◆ JOB ◆
Collect every line of the material below that contains the word "This", and copy each one out in full.

◆ PROVIDED DATA ◆

——

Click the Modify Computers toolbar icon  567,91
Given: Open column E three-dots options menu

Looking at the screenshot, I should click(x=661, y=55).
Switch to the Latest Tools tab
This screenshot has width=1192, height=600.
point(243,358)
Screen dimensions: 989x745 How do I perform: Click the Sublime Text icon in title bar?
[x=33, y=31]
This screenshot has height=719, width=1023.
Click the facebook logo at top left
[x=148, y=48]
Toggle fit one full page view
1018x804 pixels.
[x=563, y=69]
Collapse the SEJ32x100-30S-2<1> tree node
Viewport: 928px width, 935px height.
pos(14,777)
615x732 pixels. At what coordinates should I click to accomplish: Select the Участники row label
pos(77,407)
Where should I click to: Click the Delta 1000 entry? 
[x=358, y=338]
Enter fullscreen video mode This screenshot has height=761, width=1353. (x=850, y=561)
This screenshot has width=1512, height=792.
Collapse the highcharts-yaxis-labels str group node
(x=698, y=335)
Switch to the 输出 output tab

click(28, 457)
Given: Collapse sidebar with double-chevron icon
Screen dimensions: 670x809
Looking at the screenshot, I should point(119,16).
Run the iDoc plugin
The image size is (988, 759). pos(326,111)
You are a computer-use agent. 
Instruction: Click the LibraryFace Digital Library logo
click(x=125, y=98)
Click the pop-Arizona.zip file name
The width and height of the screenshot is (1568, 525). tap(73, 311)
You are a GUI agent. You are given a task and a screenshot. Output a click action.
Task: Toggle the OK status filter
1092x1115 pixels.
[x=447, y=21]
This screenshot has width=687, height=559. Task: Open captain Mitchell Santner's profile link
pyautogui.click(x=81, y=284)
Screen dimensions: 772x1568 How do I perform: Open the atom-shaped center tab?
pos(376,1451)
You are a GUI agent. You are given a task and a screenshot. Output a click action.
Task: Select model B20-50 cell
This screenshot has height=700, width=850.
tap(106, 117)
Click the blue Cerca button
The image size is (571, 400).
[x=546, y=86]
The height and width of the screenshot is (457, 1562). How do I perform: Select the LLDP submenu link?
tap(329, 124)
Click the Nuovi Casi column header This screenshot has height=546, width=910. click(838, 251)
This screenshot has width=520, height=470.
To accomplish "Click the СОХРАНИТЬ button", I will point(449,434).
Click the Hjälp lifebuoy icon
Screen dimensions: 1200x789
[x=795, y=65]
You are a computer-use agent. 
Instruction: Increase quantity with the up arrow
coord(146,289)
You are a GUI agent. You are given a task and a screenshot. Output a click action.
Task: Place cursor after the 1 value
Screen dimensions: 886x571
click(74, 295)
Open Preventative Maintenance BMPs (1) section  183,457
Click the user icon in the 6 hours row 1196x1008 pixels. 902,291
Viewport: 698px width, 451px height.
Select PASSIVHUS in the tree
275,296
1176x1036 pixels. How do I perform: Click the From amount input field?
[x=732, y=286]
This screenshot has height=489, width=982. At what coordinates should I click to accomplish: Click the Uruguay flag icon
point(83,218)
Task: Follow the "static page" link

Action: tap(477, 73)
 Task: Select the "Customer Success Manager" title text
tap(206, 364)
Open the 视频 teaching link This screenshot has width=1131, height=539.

——

◆ TASK OUTPUT ◆
This screenshot has width=1192, height=600.
This screenshot has height=719, width=1023.
Enter fullscreen video mode This screenshot has height=761, width=1353. (x=850, y=561)
This screenshot has width=1512, height=792.
This screenshot has width=687, height=559. Task: Open captain Mitchell Santner's profile link
This screenshot has height=700, width=850.
Click the Nuovi Casi column header This screenshot has height=546, width=910. click(838, 251)
This screenshot has width=520, height=470.
This screenshot has height=489, width=982. At what coordinates should I click to accomplish: Click the Uruguay flag icon
Open the 视频 teaching link This screenshot has width=1131, height=539.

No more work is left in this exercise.